Unraveling the key molecular determinants in the interaction between the Retinoblastoma Tumour Suppressor Protein and Short Linear Motifs.

GONZALEZ FOUTEL, NICOLÁS; GIBSON, TOBY; ÁLVAREZ, LUCÍA; WILL, DAVID; CLARON, MICHAEL; CHEMES, LUCÍA

Seefeld in Tirol

Congreso; Modularity of signaling proteins and networks; 2019

EMBO

The human pocket protein retinoblastoma (pRb) acts as potent tumour suppressor by negative regulation of the eukaryotic cell cycle. Multiple oncogenic viruses have evolved to inactivate pRb using protein sub-sequences called Short Linear Motifs (SLiMs). SLiMs play a central role in cellular signaling by regulating protein-protein interactions.

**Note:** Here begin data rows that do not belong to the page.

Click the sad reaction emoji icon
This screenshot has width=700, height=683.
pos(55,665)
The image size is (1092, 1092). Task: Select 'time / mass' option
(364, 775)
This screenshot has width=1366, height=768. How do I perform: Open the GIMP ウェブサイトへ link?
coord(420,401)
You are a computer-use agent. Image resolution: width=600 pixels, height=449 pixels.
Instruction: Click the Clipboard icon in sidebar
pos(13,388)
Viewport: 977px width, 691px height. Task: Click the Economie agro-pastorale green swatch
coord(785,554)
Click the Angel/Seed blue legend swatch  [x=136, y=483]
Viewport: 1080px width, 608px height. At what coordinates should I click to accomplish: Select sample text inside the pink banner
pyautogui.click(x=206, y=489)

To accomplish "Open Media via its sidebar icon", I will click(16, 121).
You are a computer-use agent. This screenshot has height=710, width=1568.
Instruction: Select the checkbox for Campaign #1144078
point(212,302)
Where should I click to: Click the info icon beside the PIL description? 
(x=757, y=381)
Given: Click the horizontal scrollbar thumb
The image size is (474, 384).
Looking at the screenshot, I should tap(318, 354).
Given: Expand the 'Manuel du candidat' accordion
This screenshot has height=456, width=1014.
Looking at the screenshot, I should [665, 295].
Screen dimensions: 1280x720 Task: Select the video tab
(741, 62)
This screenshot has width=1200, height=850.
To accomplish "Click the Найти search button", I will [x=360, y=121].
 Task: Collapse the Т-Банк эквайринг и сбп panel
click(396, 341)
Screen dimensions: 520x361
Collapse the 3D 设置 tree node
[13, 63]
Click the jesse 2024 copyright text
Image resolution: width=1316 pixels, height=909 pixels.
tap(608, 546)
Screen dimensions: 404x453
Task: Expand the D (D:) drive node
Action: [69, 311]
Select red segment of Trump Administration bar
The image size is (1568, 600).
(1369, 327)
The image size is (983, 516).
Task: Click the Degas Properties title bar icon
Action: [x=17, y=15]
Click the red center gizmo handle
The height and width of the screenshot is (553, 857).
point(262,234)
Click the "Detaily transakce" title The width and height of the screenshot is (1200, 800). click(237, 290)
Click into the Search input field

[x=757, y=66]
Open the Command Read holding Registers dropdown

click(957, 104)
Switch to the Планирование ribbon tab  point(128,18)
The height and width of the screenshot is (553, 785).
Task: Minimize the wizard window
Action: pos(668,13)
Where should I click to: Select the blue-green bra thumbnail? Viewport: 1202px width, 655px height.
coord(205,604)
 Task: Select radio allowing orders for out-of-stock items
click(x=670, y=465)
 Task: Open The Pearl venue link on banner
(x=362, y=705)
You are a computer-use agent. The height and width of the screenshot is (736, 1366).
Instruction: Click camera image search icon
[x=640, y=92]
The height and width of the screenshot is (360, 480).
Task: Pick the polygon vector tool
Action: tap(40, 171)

In particular, the LxCxE motif has been reported in at least 30 cellular pRb interactors and in multiple viral proteins that hijack the pRb network. Recent studies from our group suggest that the interactions between the viral proteins and pRb have specific features that distinguish them from endogenous cellular interactions, having evolved higher affinities that result in effective competition with host interactions. The main cellular interactions mediated by LxCxE motifs and their pocket protein specificity remain to be identified.The aim of this work is to understand the molecular mechanism by which viral SLiMS manage to displace the endogenous Rb-SLiM complexes, providing key insights into the evolution of pRb interactions. For this purpose, we designed peptides that contain different mutations in the conserved region of the LxCxE motif at interacting and non-interacting positions. For each RbAB-SLiM complex we obtained the equilibrium affinity constant by means of spectroscopic techniques, and the different association and dissociation reactions were monitored using FITC-labelled peptides and Stopped Flow spectroscopy.